39th Mayor of Santa Fe
- In office 1994–1998
- Preceded by: Sam Pick
- Succeeded by: Larry Delgado

Personal details
- Born: 1952 (age 73–74)

= Debbie Jaramillo =

American politician (born 1952)

Debbie Jaramillo (born 1952) is an American politician who served as the 39th mayor of Santa Fe, New Mexico from 1994 to 1998.

==Career==

=== Mayor of Santa Fe ===
Jaramillo was elected mayor after serving six years on the city council. She was Santa Fe's first female mayor. As a city councilor, she had expressed concern about the gentrification of Santa Fe, which was forcing the primarily Hispanic local population to move out of its historical neighborhoods: "We painted our downtown brown and moved the brown people out", she said in 1991. She ran on a platform promising to place the interests of local residents above those of Santa Fe's booming tourist industry, in contrast to the more pro-development policies of the incumbent mayor, Sam Pick.
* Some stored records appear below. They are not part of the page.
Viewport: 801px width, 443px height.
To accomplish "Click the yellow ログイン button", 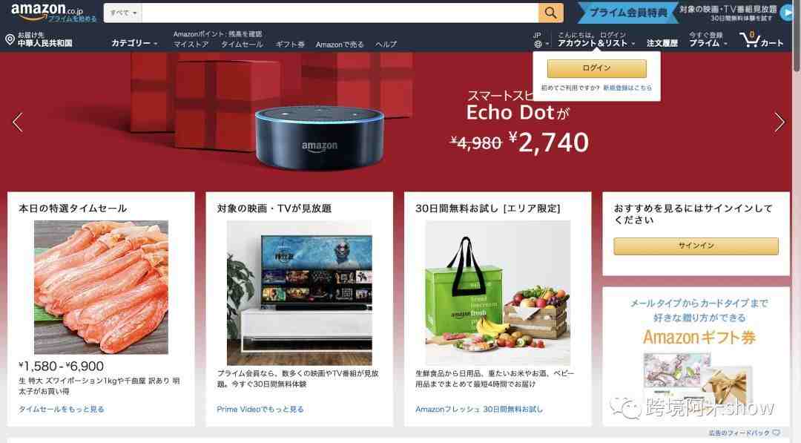I will click(x=596, y=68).
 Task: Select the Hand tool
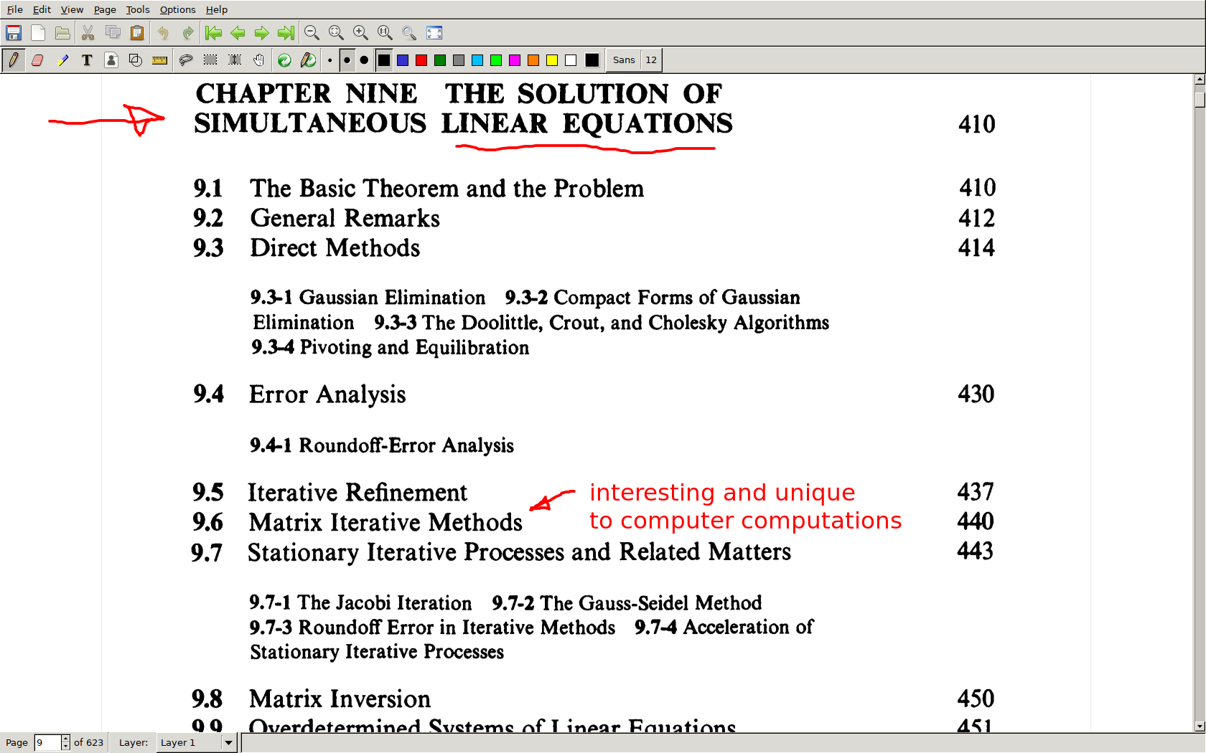pyautogui.click(x=259, y=60)
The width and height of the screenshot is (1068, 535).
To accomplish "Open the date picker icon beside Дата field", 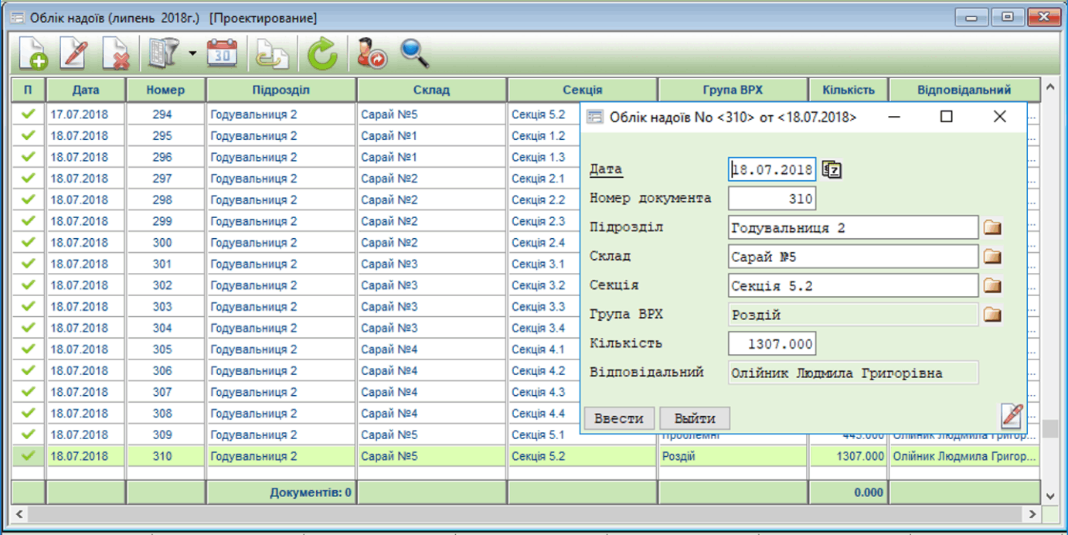I will coord(832,170).
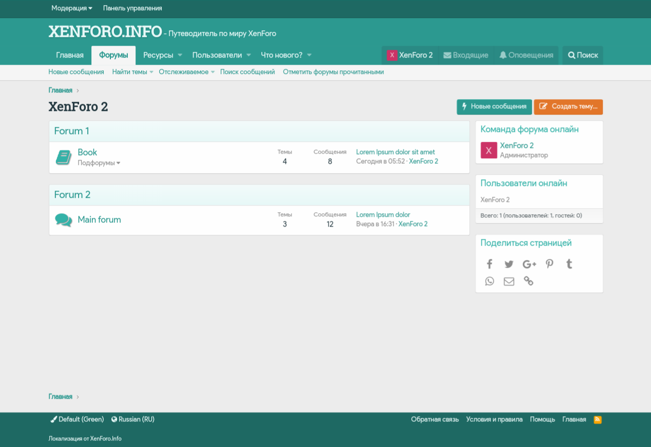651x447 pixels.
Task: Open the Модерация dropdown menu
Action: pyautogui.click(x=72, y=8)
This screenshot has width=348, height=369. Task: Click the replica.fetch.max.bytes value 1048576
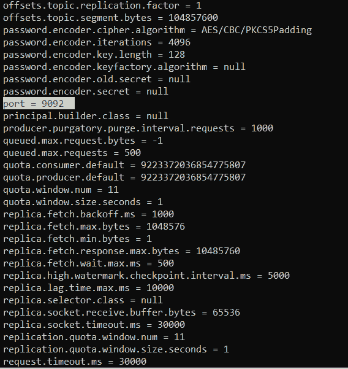(165, 227)
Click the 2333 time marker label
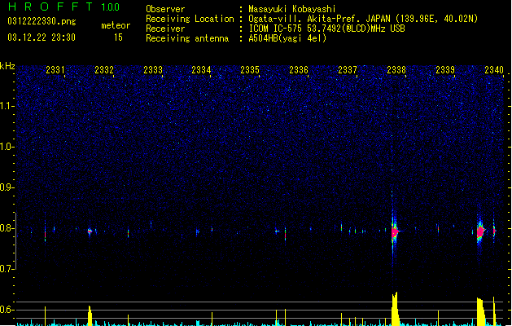The width and height of the screenshot is (512, 326). 153,70
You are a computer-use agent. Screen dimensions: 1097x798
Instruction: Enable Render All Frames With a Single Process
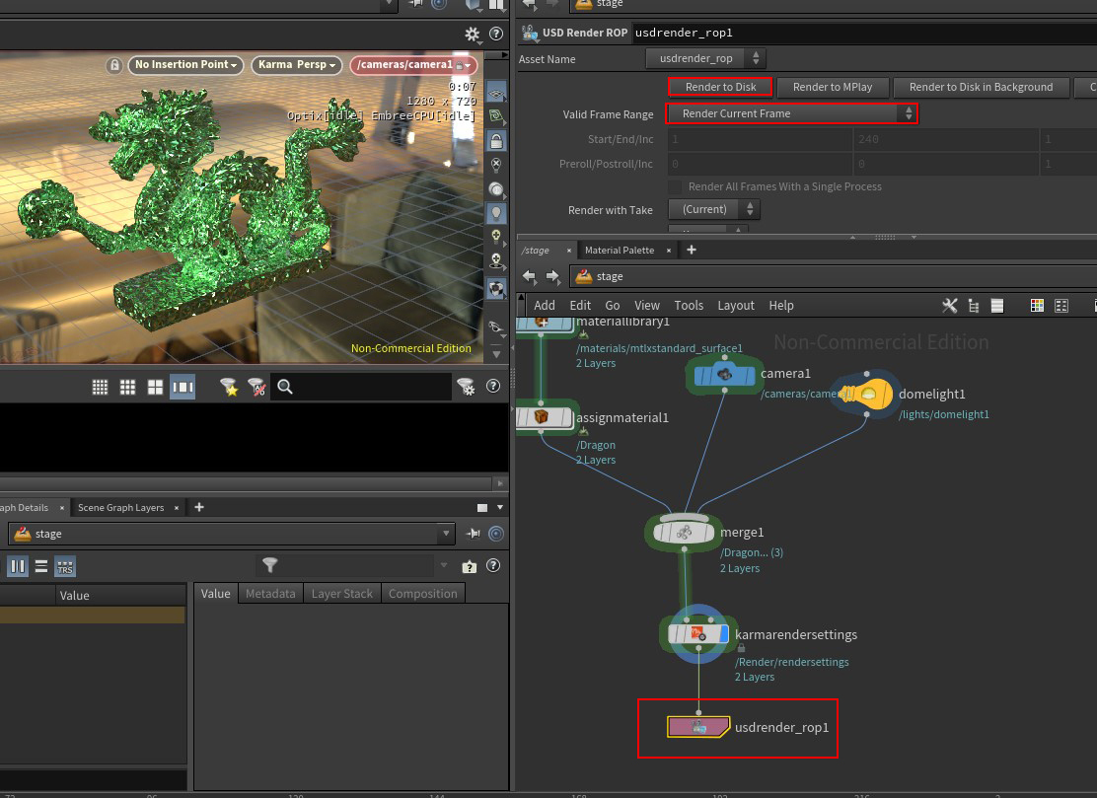click(676, 186)
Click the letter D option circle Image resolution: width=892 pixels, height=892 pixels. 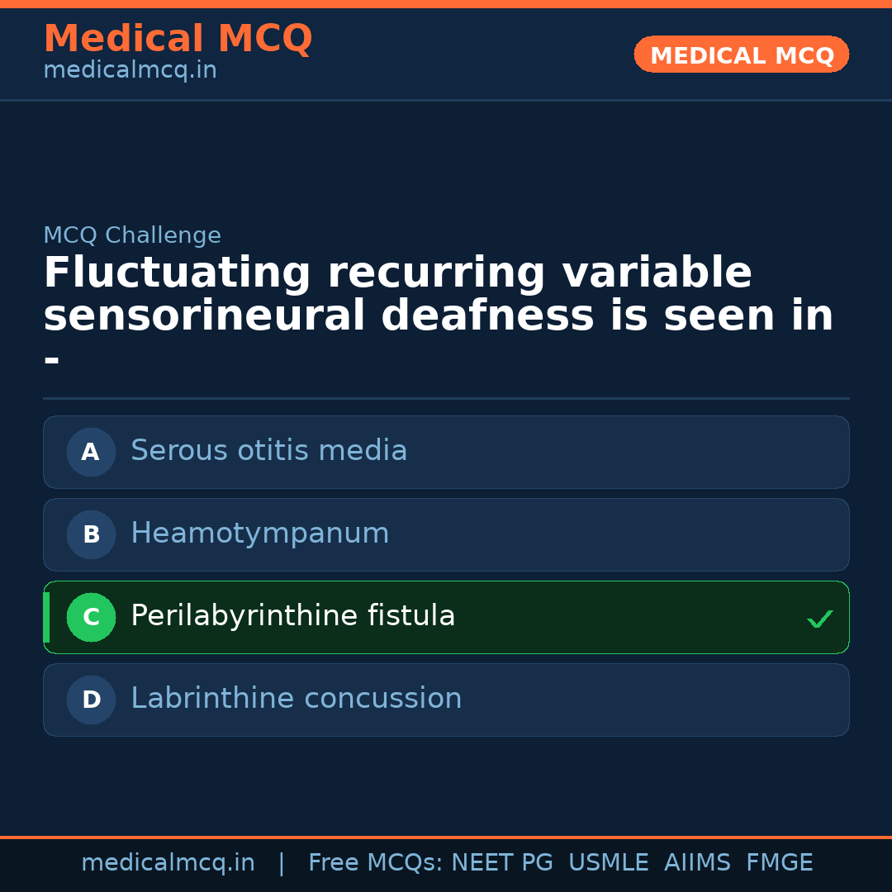pyautogui.click(x=91, y=700)
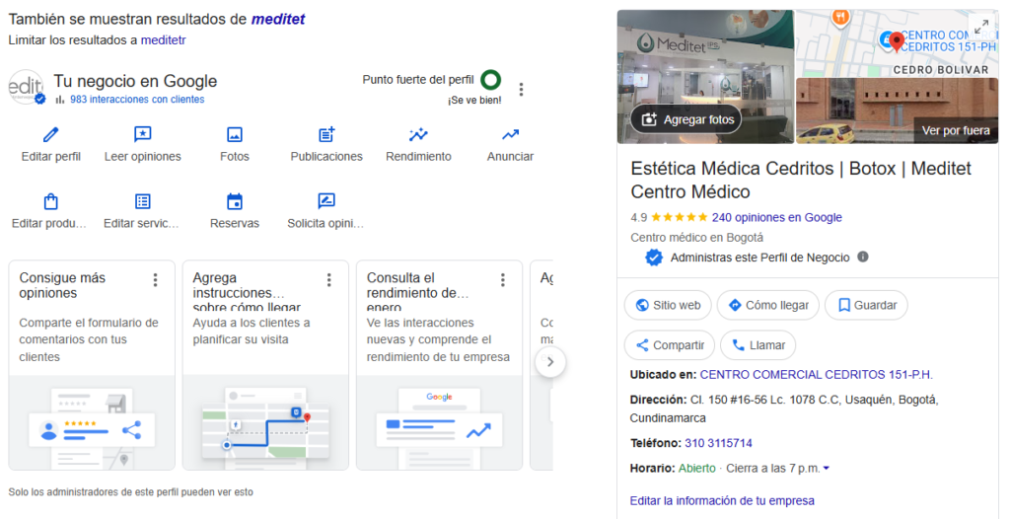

Her campaign slogans included "Take back Santa Fe!", and in her victory speech she said, "This town is not for sale. It belongs to the community."

Jaramillo had previously run against Pick for mayor, unsuccessfully, and her 1994 election was viewed as an upset, since she had been outspent by her opponents and she had trailed in pre-election polls.

==== Tenure ====
Jaramillo's administration was marked by controversy. She pushed through a plan for the city, assisted by The Trust for Public Land, to acquire the 50 acre Santa Fe Railyard property and begin its conversion into a public mixed-use development.
A new police chief, Donald Grady, was hired in an effort to modernize and bring a community policing philosophy to the Santa Fe Police Department, whose previous chief had been a target of Jaramillo's criticism. However, Grady's efforts met strong opposition and he resigned in 1996. Grady was replaced by Jaramillo's brother-in-law. Since Jaramillo's brother, Ike Pino, was already the city manager, this appointment led to charges of nepotism, although Jaramillo defended her relatives, pointing out that Santa Fe had "always been a community that was related to one another." Shortly thereafter, Pino was removed from his city manager position by the city council.

In 1998, Jaramillo lost her re-election bid by a decisive margin. The winner, Larry Delgado, was viewed as taking a centrist position between the anti-development policies of Jaramillo and the pro-development policies of Sam Pick, who was also running for mayor again. Jaramillo received 11% of the vote, behind Delgado's 44% and Pick's 32%.

In 1999, Christine Marie Sierra, a political science professor at the University of New Mexico, produced a documentary about Jaramillo's election, entitled This Town Is Not For Sale!: The 1994 Santa Fe Mayoral Election.